Burch, a Gainesville native, has been a songwriter since he fell in love with country music, listening to “For the Good Times” by Kris Kristofferson in 1972. He graduated from the University of Georgia in 1975 and moved to Nashville, Tennessee, in 1977. Actor Slim Pickens was the first to record a Burch song, but the album was never released. However, in 1982 the Oak Ridge Boys cut his song “Christmas Carol.”
Since, Burch songs have been recorded by Reba McEntire, Billy Joe Royal, Faith Hill and Wayne Newton. He also got to work with Kristofferson, the man who first inspired him. “It is an honor to know him,” said Burch.
In 1991, he opened his own publishing company, Bruce Burch Publishing, and started working as creative director at EMI Publishing in 1996.
Burch has always considered himself more as a lyricist than a performer. However, he encourages songwriters to share their talents through different venues – not only does he help to orchestrate the annual John Jarrard Foundation Summer Songwriters Series, a benefit concert hosted by Brenau University that celebrates the memory of musician and longtime friend John Jarrard, but he also hosts the monthly Sofa Sessions, in which songwriters are invited to perform at Brenau’s John Jacobs Jr. Business and Mass Communications Building on Green Street in Gainesville.

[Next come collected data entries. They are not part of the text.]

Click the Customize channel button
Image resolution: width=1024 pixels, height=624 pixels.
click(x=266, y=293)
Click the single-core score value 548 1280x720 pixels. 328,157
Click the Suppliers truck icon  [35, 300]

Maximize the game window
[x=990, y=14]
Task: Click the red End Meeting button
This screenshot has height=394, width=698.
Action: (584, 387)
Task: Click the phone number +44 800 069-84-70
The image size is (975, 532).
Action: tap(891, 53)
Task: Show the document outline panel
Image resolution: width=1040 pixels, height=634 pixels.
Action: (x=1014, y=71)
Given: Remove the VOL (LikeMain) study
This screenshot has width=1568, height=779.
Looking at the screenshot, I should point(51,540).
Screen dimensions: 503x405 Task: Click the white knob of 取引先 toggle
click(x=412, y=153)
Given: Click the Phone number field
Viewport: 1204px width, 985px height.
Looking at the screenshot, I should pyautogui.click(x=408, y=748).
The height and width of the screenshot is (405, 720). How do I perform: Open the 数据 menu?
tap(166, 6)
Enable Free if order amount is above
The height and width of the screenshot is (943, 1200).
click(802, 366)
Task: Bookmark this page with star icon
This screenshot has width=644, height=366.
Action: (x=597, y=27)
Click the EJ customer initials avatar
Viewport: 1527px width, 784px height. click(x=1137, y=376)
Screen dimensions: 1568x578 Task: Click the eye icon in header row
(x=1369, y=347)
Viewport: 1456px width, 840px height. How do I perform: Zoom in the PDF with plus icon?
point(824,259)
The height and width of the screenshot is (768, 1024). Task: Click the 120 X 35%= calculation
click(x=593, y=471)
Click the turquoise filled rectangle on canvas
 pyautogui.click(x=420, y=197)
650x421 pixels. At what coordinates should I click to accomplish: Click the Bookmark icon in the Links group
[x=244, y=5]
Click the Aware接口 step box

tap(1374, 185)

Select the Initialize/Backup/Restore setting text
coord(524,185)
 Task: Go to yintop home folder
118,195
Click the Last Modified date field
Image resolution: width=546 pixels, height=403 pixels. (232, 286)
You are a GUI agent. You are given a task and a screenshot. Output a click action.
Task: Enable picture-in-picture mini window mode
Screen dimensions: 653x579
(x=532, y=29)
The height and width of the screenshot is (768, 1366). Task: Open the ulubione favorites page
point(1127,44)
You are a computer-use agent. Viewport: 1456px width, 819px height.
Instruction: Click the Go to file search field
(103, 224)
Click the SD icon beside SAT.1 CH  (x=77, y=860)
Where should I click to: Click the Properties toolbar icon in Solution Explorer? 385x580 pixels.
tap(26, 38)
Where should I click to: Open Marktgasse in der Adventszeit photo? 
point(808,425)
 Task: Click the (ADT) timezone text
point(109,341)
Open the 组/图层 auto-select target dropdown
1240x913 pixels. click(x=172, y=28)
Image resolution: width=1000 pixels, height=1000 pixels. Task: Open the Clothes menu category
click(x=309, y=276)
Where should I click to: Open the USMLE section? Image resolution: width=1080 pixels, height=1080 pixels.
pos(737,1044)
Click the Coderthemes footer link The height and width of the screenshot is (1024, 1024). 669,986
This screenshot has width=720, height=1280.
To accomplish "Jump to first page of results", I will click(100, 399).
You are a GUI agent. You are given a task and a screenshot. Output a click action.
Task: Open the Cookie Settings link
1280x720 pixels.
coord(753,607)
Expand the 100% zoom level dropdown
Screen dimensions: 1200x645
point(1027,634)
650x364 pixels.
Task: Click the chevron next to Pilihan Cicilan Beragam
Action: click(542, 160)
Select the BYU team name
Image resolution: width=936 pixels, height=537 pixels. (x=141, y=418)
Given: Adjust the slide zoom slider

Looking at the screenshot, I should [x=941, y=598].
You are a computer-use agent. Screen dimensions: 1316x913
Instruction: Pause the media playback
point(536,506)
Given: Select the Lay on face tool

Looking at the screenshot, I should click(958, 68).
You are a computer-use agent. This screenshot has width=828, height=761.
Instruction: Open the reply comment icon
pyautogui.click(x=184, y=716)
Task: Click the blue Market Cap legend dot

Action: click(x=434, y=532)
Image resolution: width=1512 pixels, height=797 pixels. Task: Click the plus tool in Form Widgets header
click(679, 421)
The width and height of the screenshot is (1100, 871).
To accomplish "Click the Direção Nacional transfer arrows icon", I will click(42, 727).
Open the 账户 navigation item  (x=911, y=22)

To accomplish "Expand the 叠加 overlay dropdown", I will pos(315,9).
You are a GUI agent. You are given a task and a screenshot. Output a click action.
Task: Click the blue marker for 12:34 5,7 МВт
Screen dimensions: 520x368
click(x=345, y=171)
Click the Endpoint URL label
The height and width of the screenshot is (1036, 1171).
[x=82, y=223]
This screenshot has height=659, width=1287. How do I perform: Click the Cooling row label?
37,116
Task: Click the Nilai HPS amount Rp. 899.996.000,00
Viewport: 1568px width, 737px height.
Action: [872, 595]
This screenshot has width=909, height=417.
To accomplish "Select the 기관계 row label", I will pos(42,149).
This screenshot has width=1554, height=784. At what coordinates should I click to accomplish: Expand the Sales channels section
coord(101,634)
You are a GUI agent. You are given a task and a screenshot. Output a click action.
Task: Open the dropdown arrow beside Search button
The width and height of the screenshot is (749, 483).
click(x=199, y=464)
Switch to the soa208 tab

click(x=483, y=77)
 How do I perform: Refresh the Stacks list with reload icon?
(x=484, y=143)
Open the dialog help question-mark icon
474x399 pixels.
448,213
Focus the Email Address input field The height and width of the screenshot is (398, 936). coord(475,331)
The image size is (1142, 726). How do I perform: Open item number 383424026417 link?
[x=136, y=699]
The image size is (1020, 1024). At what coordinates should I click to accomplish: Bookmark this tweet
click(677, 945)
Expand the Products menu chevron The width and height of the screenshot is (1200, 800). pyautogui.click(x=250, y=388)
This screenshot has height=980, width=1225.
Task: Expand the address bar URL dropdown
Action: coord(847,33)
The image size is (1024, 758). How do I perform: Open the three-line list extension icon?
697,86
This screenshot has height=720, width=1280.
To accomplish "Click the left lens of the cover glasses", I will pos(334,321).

“What I enjoy most is writing [songs] with people, and that’s what I advise students at Brenau to do. I try to teach them you don’t have to play a guitar to songwrite, nor do you have to know a lot of chords. It’s not as complicated as you think.”
He also advised that songwriting is a skill to hone constantly, not just every now and then, if you are serious about getting into it. “I used to write every day, three or more times a day. Just write solid.”